Ministers have outlined their plans for the future of the local government pension scheme after employers and unions brokered a framework agreement on how to implement Lord Hutton’s reforms.
Treasury chief secretary Danny Alexander said “headline agreements” had been reached with LGPS negotiators, including unions and employers, to fix the gross cost ceiling for the scheme at 20.4%, with an employee cost ceiling at 9.5% and employer ceiling at 10.9%.
The government has also announced it will retain Fair Deal for the LGPS, after unions agreed on key principles put forward by the Treasury.
Alexander said: “We and the unions agree that this is the best outcome that can be achieved through negotiation. For our workforce, it means they will continue to receive the best quality pensions available in this country. This is a proper reward for a lifetime’s commitment to serving the public.”
Cabinet office minister Francis Maude called it “a settlement for a generation”.
He said: “These Heads of Agreements represent fair, affordable long-term reform that will allow public sector workers to face their future with certainty. They are – as we have always promised – a settlement for a generation.”
Figures from the Local Government Association and Trades Union Congress, including representatives from the GMB union and Unite, yesterday submitted final proposals to the Department for Communities and Local Government on how they plan to implement Lord Hutton’s proposals. It follows months of wrangling between the two sides, DCLG and the Treasury over plans to increase employee contributions by an average of 3.2 percentage points by 2014/15 to save £900m from the scheme.
The plans submitted to DCLG are understood to propose a move to career average but incorporate the planned contribution increases into a “one event” change in 2014, a year earlier than originally planned. TUC general secretary Brendan Barber said: ‘Since the day of action we have seen a new atmosphere in the negotiations.

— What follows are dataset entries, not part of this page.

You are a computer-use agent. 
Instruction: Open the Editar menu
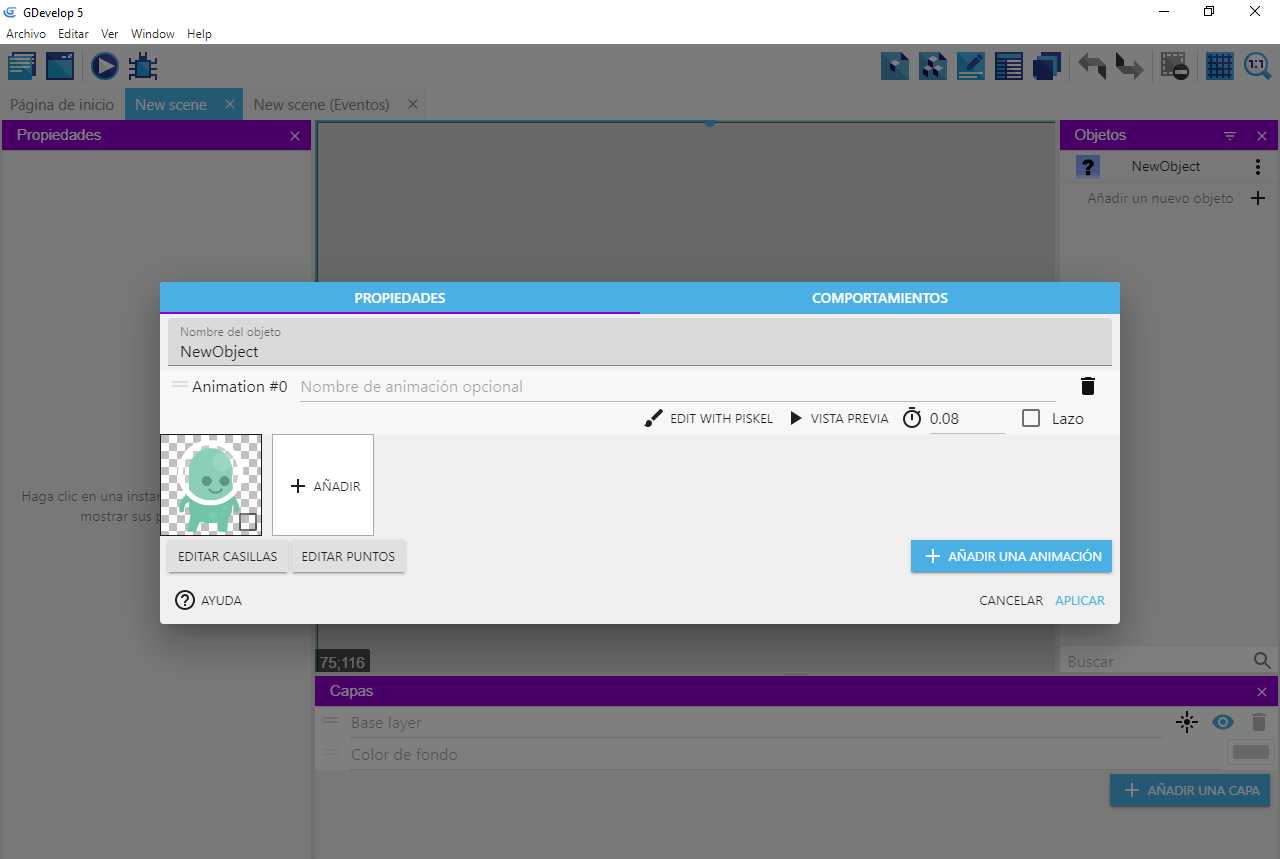73,34
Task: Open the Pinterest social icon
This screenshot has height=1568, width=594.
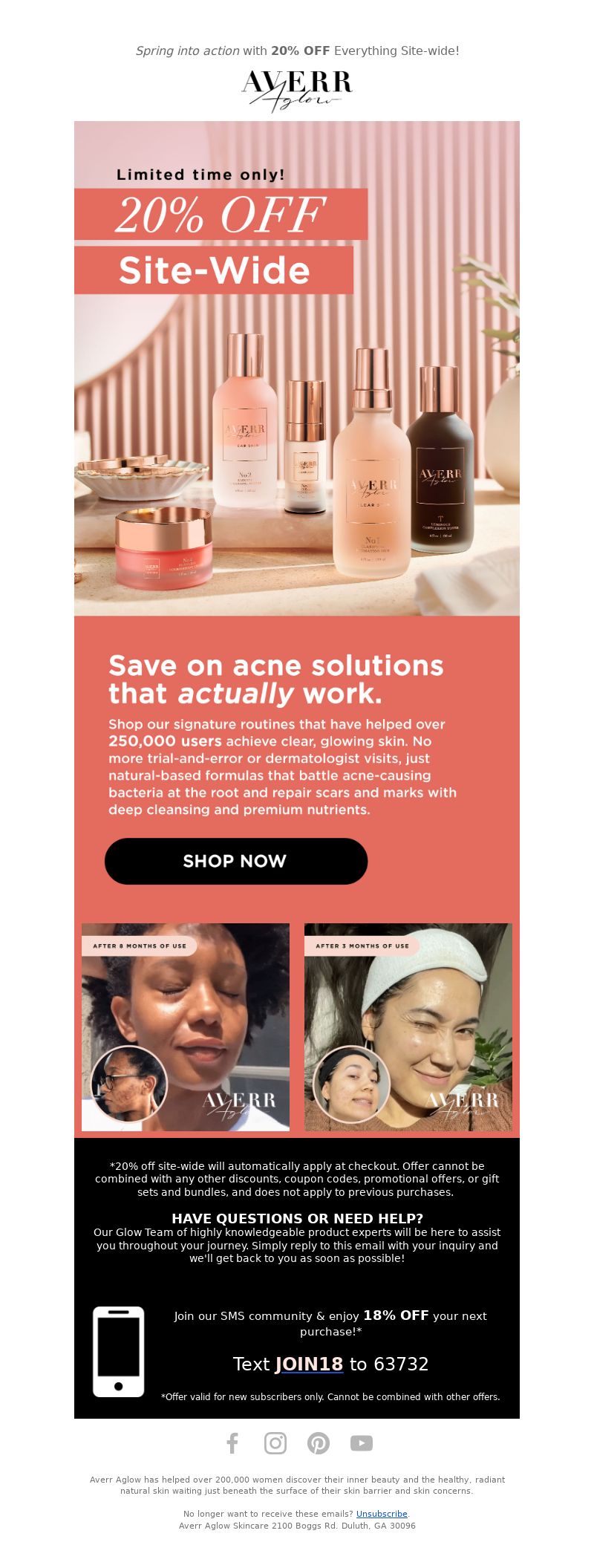Action: [319, 1443]
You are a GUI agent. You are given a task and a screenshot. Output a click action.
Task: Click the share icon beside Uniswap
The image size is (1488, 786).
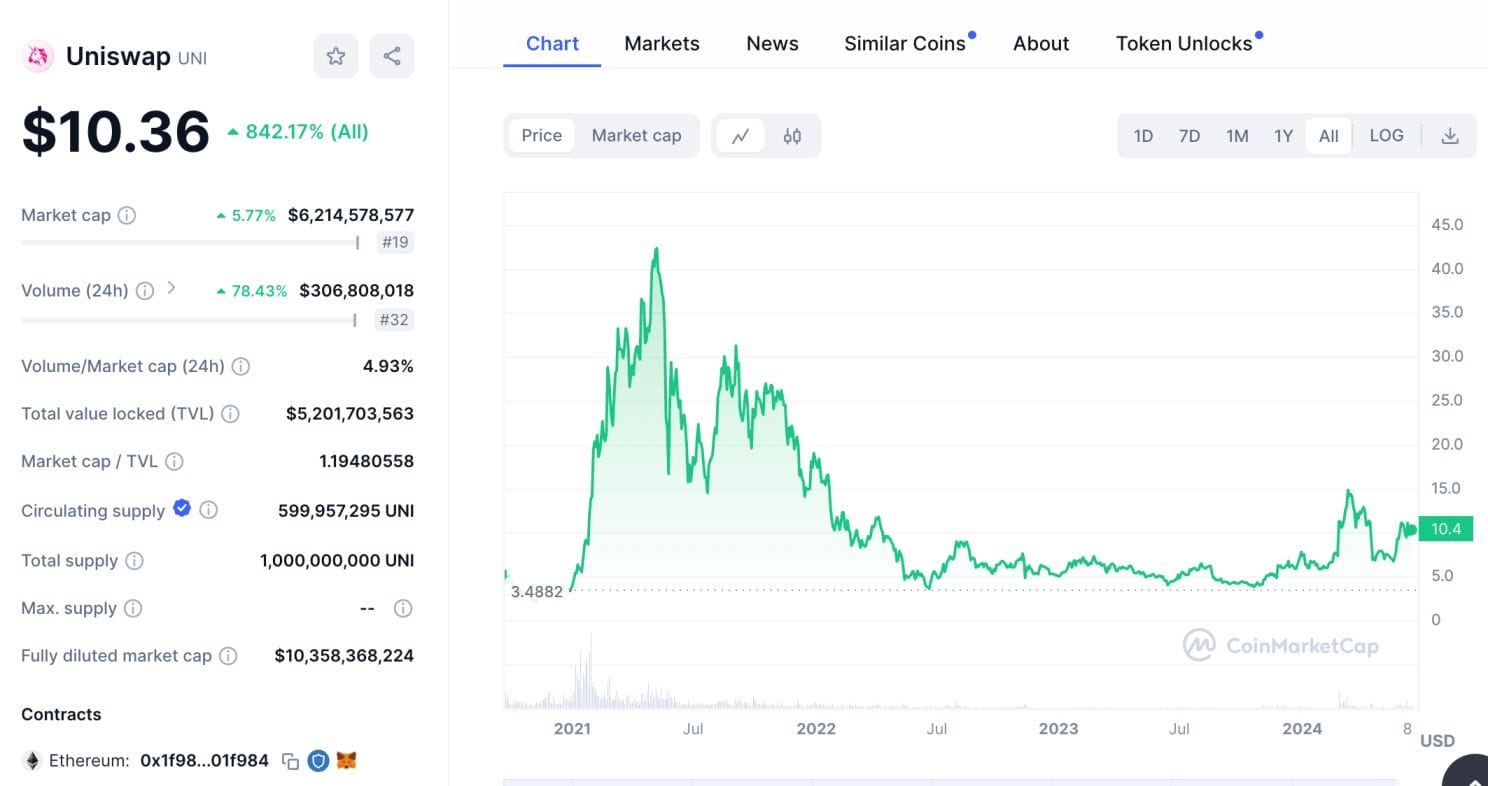tap(392, 56)
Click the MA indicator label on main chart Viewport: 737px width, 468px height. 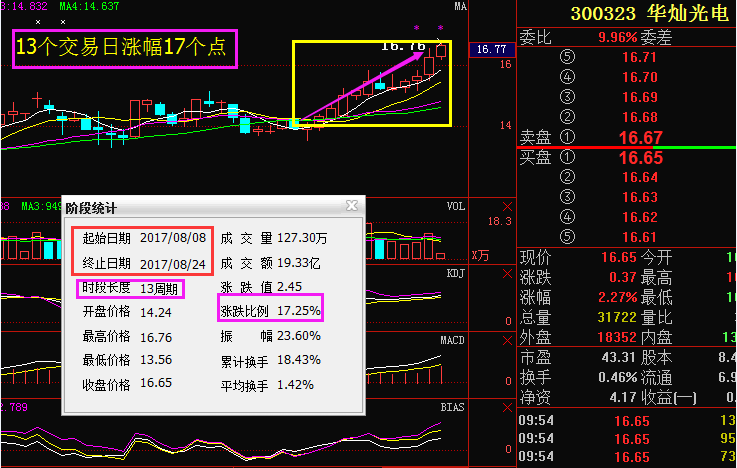(x=460, y=7)
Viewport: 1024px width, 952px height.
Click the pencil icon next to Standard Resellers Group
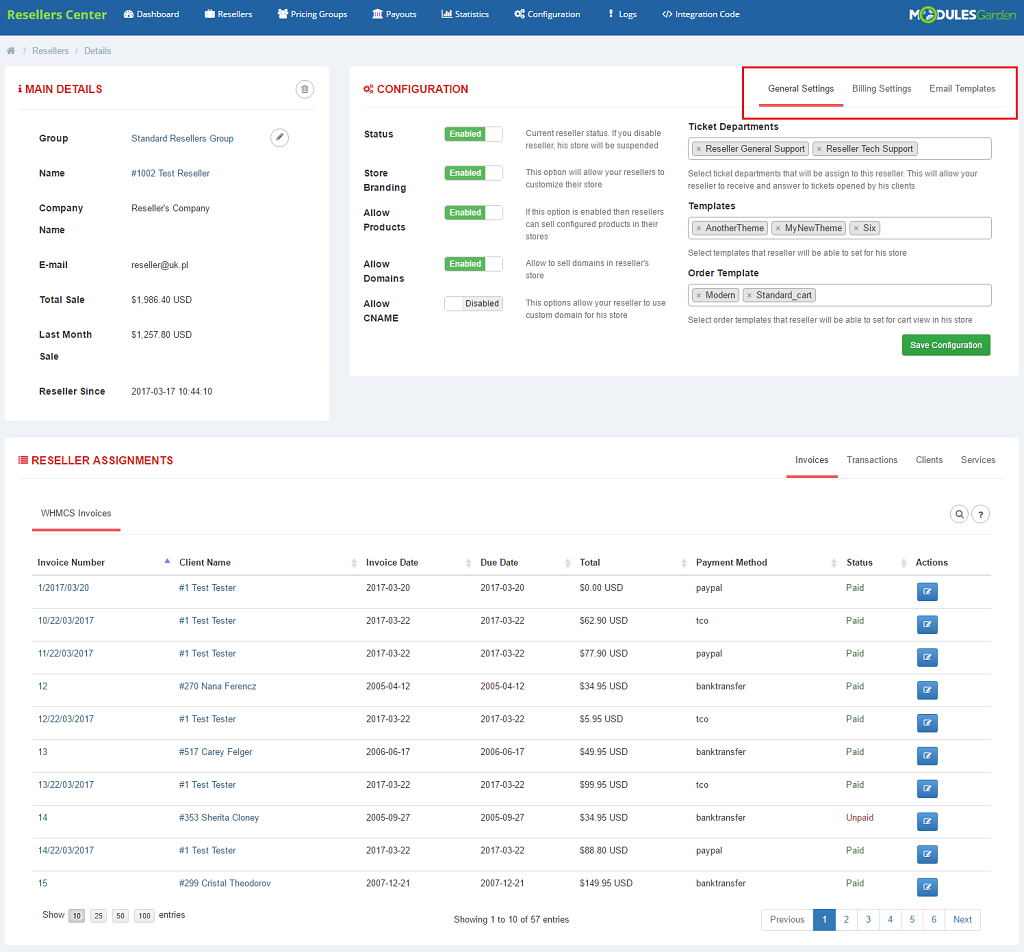point(280,138)
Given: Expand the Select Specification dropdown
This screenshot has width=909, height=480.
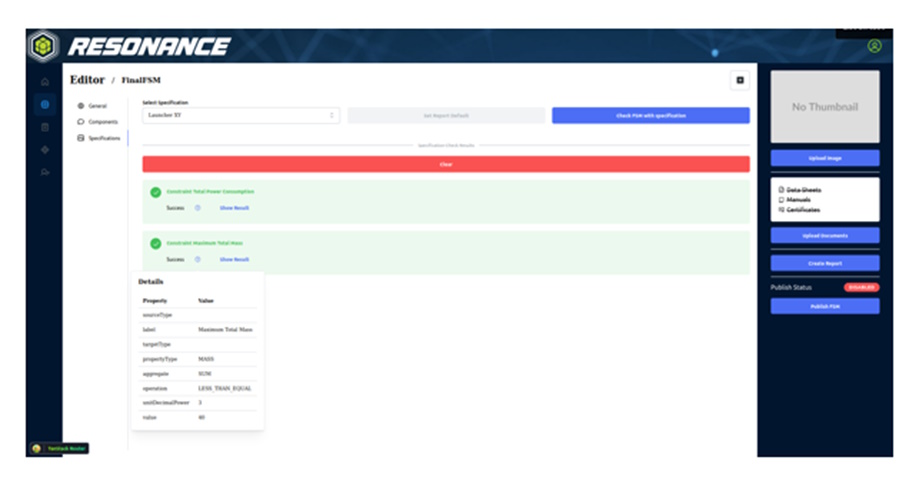Looking at the screenshot, I should tap(240, 116).
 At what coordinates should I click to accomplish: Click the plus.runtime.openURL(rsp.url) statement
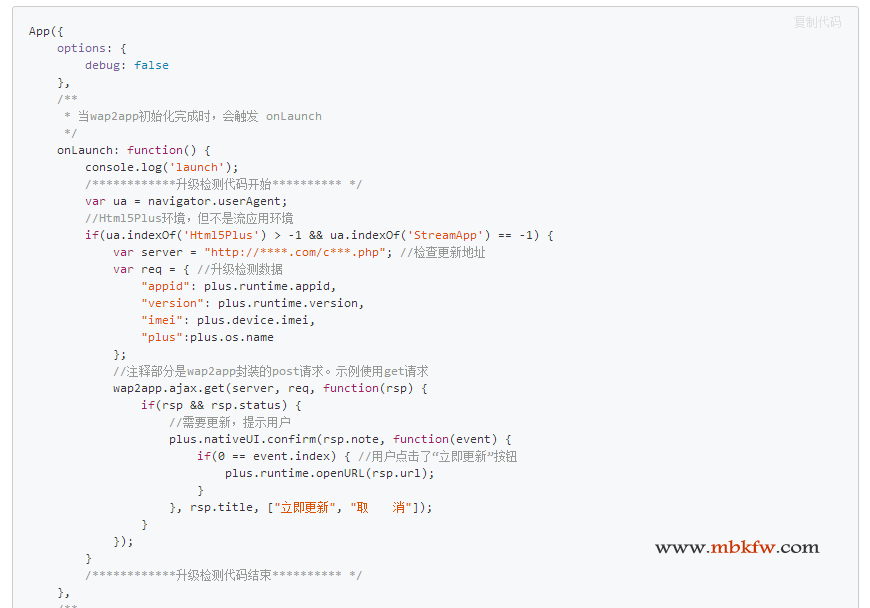click(329, 473)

The state of play varies between sectors.
“Progress has been made in health and local government where key principles for further negotiation in heads of agreement will provide the basis for further talks in the New Year.
“It’s important to stress that no agreements have been reached, but unions now have proposals to put to their executives and members.”
Unison last night said there had been “progress” on reforms in the health sector.
Unison head of health Christina McAnea said: “This is the government’s final offer. On some issues – such as contribution rates for the low paid next year, and for people close to retirement – we have made progress.”